Hay autos clásicos que se vuelven valiosos por sus victorias deportivas, otros por haber pertenecido a personajes famosos. Pero hay casos mucho más singulares. En Francia apareció un Renault 5 TL de 1982 que prácticamente nunca fue utilizado y cuyo estado de conservación, 44 años después, sorprende incluso a especialistas del mercado de vehículos históricos.

El pequeño modelo francés permaneció 44 años guardado en un granero de la región de Borgoña. Su odómetro marca apenas 12 kilómetros, la distancia que recorrió desde el concesionario hasta el lugar donde quedó estacionado para siempre.

La historia detrás de este Renault 5 es tan llamativa como su estado. Su propietaria original lo compró con la ilusión de aprender a conducir, pero tras reprobar el examen para obtener la licencia decidió no volver a ponerse al volante. El automóvil quedó inmóvil desde entonces, convirtiéndose sin quererlo en una pieza única.

Un examen de manejo cambió el destino del auto

En octubre de 1982, una mujer identificada únicamente como "Madame M." llegó al concesionario Renault de Chalon-sur-Saône, en Borgoña, con el dinero suficiente para cumplir uno de sus grandes sueños: comprar un auto propio.

Compró un Renault 5 en 1982, nunca lo usó y 44 años después apareció casi nuevo. Foto: IG

Eligió un Renault 5 TL de cinco puertas, pintado en el poco habitual color Bleu Schiste metalizado, una versión pensada para el uso urbano que por entonces era uno de los vehículos más populares de Europa.

Sin embargo, el mismo día de la entrega se encontró con un problema inesperado: había desaprobado el examen práctico para obtener la licencia de conducir. El vehículo fue trasladado directamente desde el concesionario hasta el granero familiar, recorrido que explica los 12 kilómetros que aún muestra el tablero.
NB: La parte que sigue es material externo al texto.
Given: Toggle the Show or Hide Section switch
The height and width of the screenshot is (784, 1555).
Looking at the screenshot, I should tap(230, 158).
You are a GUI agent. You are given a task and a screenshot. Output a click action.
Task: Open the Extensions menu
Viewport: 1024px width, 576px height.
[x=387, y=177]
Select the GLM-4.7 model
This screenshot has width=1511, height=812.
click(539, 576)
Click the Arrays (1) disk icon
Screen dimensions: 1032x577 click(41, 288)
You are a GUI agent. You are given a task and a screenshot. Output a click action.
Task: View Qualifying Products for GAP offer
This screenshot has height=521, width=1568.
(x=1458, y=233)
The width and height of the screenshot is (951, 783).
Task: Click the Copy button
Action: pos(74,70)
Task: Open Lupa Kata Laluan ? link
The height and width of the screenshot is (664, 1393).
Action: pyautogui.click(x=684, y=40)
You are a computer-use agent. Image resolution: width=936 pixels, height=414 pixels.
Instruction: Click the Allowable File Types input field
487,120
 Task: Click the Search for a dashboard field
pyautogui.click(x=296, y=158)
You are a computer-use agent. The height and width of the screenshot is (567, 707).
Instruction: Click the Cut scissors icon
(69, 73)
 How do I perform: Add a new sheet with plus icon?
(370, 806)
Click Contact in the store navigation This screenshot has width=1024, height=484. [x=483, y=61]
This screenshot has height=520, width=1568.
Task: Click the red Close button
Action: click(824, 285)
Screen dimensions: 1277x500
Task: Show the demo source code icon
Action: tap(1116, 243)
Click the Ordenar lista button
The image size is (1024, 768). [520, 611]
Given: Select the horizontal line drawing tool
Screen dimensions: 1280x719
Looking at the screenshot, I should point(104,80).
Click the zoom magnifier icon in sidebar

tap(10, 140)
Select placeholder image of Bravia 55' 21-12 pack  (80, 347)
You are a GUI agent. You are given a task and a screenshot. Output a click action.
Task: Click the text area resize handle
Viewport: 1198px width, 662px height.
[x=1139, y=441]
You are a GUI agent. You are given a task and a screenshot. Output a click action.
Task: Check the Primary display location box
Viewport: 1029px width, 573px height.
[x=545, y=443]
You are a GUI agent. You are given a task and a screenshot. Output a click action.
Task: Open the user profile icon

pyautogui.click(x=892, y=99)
Con el paso del tiempo logró aprobar el examen, pero el temor a manejar nunca desapareció. El Renault quedó guardado durante décadas sin volver a arrancar para circular normalmente.

Las patentes nunca llegaron a colocarse

Uno de los detalles que más sorprendió a quienes descubrieron el vehículo fue que las patentes definitivas seguían guardadas dentro del baúl, exactamente donde las había dejado el concesionario al momento de la entrega.

Uno de los detalles que más sorprendió a quienes descubrieron el vehículo fue que las patentes definitivas seguían guardadas dentro del baúl. Foto: IG

Ese pequeño detalle confirmó que el Renault nunca llegó a circular legalmente por las calles francesas. Ni siquiera se completó el proceso habitual de matriculación antes de que fuera almacenado definitivamente.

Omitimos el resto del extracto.